EXERCISE PROMPT
Lines where the string "Given" appears are to be copied from the entries below.

Extracted data entries:

☆ ☆ ☆ ☆ ☆ ☆ ☆

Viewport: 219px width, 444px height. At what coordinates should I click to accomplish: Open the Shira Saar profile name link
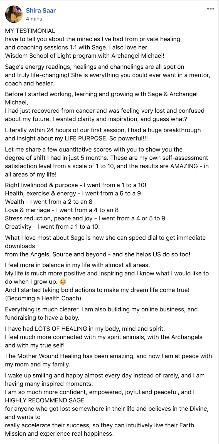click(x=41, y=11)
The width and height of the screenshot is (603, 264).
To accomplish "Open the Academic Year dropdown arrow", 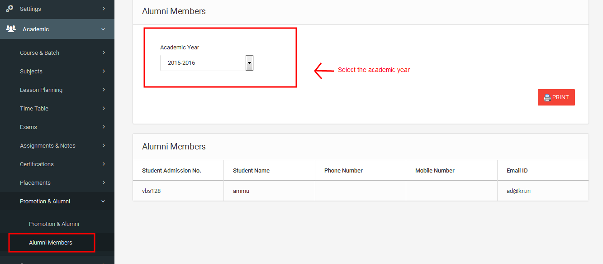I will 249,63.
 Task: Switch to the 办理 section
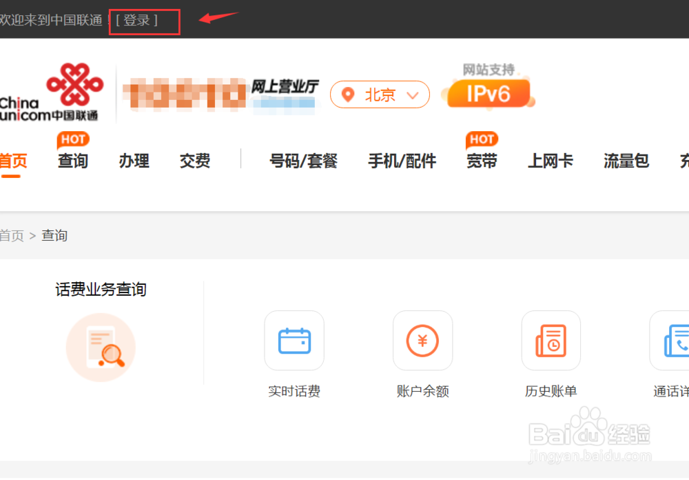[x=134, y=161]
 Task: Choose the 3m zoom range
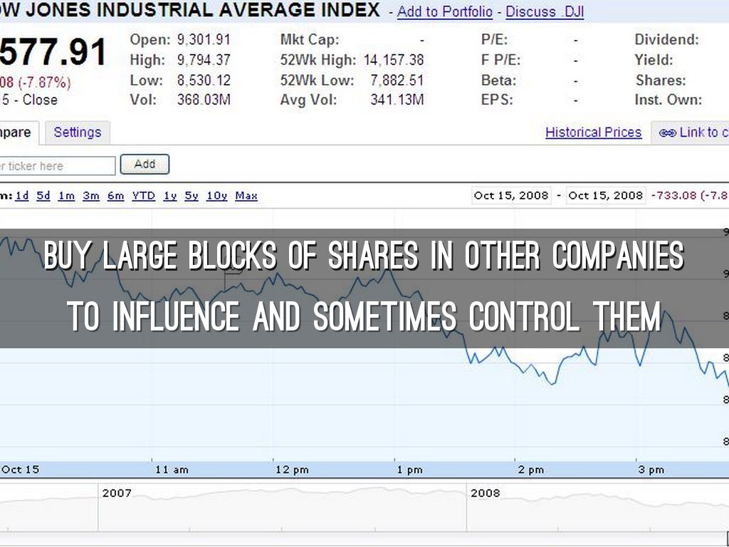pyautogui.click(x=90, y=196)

☆ ☆ ☆ ☆ ☆ ☆ ☆

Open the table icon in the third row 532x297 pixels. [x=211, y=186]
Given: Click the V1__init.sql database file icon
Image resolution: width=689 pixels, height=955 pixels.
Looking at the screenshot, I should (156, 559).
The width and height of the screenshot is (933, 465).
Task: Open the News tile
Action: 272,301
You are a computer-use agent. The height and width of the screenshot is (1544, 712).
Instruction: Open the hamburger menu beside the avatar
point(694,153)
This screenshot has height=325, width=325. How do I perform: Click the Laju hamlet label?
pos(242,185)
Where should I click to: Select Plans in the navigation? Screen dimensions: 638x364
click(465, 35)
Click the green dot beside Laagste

☆ ☆ ☆ ☆ ☆ ☆ ☆

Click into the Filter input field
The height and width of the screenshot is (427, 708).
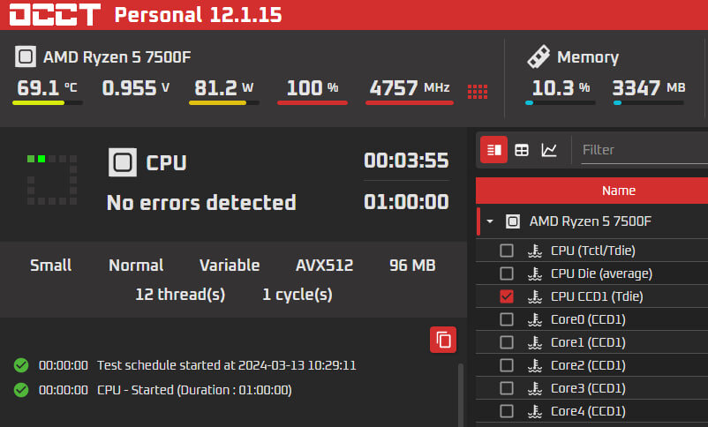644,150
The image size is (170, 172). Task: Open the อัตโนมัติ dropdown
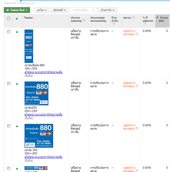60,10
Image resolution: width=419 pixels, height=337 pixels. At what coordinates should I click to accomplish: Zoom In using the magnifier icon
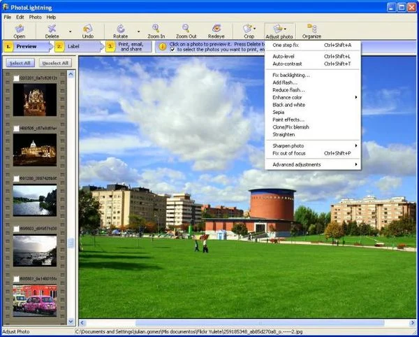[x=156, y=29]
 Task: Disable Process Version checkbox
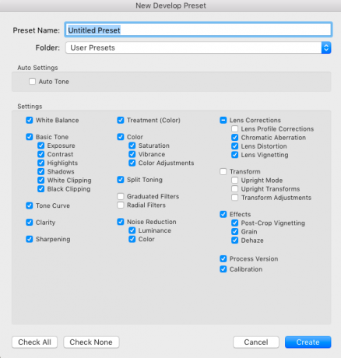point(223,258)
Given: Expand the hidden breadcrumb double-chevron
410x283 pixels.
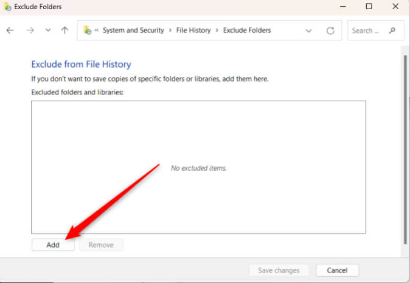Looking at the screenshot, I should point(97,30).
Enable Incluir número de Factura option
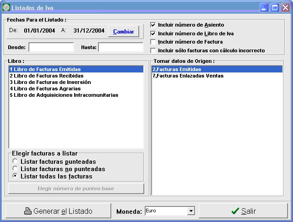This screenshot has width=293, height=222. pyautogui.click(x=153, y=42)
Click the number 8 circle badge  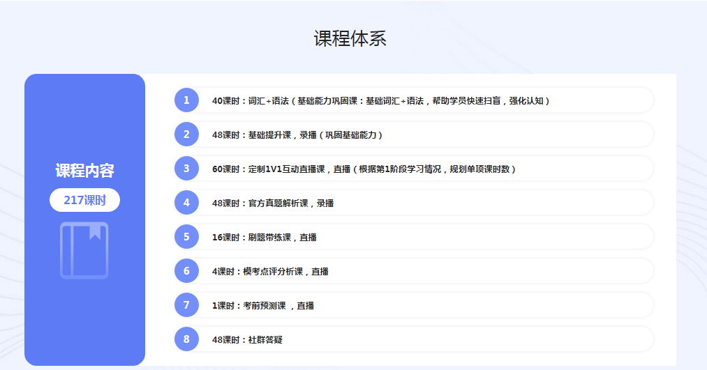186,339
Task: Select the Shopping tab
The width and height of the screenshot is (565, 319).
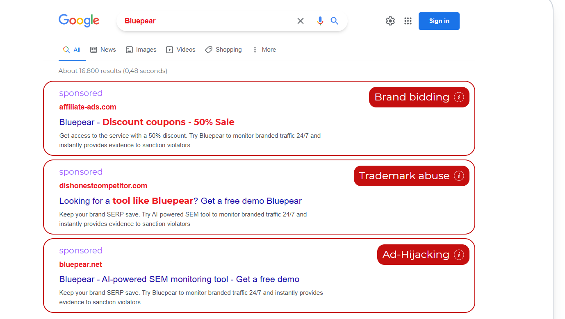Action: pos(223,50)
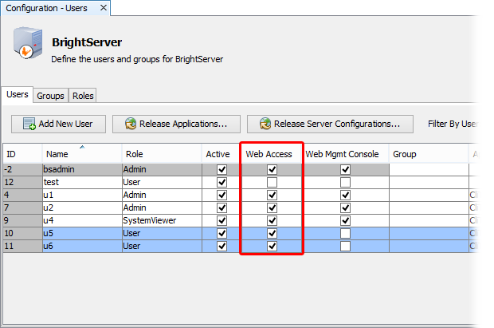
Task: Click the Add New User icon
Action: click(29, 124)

☆ ☆ ☆ ☆ ☆ ☆ ☆

RESULT OF THIS EXERCISE
Given: Click the V1__init.sql database file icon
Given: Expand the hidden breadcrumb double-chevron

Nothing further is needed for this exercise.